Por todo ello, es considerado como el gran precursor del existencialismo, esa forma de ver las cosas que nos lleva a pensar que somos ”seres para la muerte” (Heidegger), o que “el hombre es una pasión inútil” (Sartre). Supongo que todos, en el fondo, tenemos una propensión natural hacia el existencialismo, ese vértigo al que nos asomamos ya en nuestra primera juventud, que ya no nos abandona en toda nuestra vida. Es como una música de fondo cuyo volumen se modula según los avatares de nuestra existencia.
Esa visión desesperanzada de la vida es tan antigua como la propia raza humana. Ya en el siglo VI a.C., el poeta Teognis de Mégara lo formuló con generosa crudeza: «De todas las cosas la mejor es no haber nacido / ni ver como humano los rayos fugaces del sol, / y, una vez nacido, / cruzar cuanto antes las puertas del Hades, / y yacer bajo una espesa capa de tierra tumbado».
Kierkegaard definió varios niveles de la existencia del hombre: el estético, el ético y el religioso. El nivel estético está determinado por la primacía de lo inmediato y de lo sensual, sin criterios éticos de actuación. El mejor ejemplo que nos ofrece Kierkegaard de ese estado es el de Johannes, protagonista del Diario de un seductor, una de sus obras más conocidas. Escrita como un diario personal del joven, relata el proceso de seducción de Cordelia, joven hermosa, de gran sensibilidad y llena de inquietudes. En cierta manera, está inspirada en la relación que Kierkegaard mantuvo en la vida real con Regina Olsen, con la que rompió antes de llegar a vivir en pareja.
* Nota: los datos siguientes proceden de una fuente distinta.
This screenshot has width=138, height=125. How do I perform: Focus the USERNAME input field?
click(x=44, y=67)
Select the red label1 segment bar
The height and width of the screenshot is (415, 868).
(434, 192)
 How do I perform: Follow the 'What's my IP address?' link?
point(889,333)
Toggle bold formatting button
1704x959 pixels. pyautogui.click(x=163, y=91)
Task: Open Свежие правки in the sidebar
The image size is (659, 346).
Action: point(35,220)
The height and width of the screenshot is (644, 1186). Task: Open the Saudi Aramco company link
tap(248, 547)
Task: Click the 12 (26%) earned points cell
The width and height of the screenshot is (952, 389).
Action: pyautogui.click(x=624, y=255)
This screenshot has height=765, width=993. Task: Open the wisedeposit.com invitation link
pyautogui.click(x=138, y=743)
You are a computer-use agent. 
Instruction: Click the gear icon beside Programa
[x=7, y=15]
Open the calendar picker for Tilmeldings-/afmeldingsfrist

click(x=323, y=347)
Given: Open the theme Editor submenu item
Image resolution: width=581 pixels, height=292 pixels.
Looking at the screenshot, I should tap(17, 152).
De entre todos los grandes seductores que ha dado la literatura universal, pocos hay tan sofisticados y atrayentes para el lector como Johannes. Este se considera a sí mismo un artista (“me alimento de la poesía, es mi única comida”) que despliega un minucioso plan de conquista, como un juego intelectual lleno de sutilezas, con el fin de seducir a Cordelia. Pero su objetivo no es la posesión física de la joven, ya que desdeña el placer sexual. Lo que persigue es doblegar su voluntad, conseguir que se entregue emocional y espiritualmente y esté dispuesta a todo por su amado.
Para él, el arte de la seducción es una creación intelectual, poética, una obra creativa que incluye, entre otras cosas, educar y refinar la sensibilidad de la joven. La belleza de la seducción consistirá en despertar en Cordelia el deseo de amar, de entregarse, sin que sea consciente de que es objeto de todo un plan diseñado hasta el mínimo detalle.
Una vez que ha completado su conquista, Johannes romperá con ella. No puede ser de otra manera. La seducción pierde todo el interés, una vez que se ha logrado el objetivo.
Johannes, después de consumar la ruptura, nos regala en su diario toda una reflexión sobre el amor, que nos resultará tristemente familiar: “el amor es hermoso, sólo mientras duran el contraste y el deseo; después, todo es debilidad y costumbre”.
Si el atribulado joven lector ha sobrevivido a tanta desesperanza kierkegaardiana y ha conseguido llegar con el ánimo más o menos incólume al final del artículo, es importante que sepa que parece —incluso existe algún testimonio, aunque no verificable científicamente—, que es posible alcanzar algún tipo de felicidad en esta vida. Ya hemos visto el ejemplo nórdico de la hygge, a la que los daneses se entregan con fruición y regocijo. Es cierto que, ya de entrada, perseguir una felicidad con ese nombre desanima, induce a la desconfianza e invita poco a su práctica. Pero no desesperemos, para eso tenemos una alternativa genuinamente mediterránea, que se compadece muy bien con el carácter hispano, y que se puede ejercitar fácilmente. Su fórmula es sencilla: “carpe diem, quam mínimum credula postero”.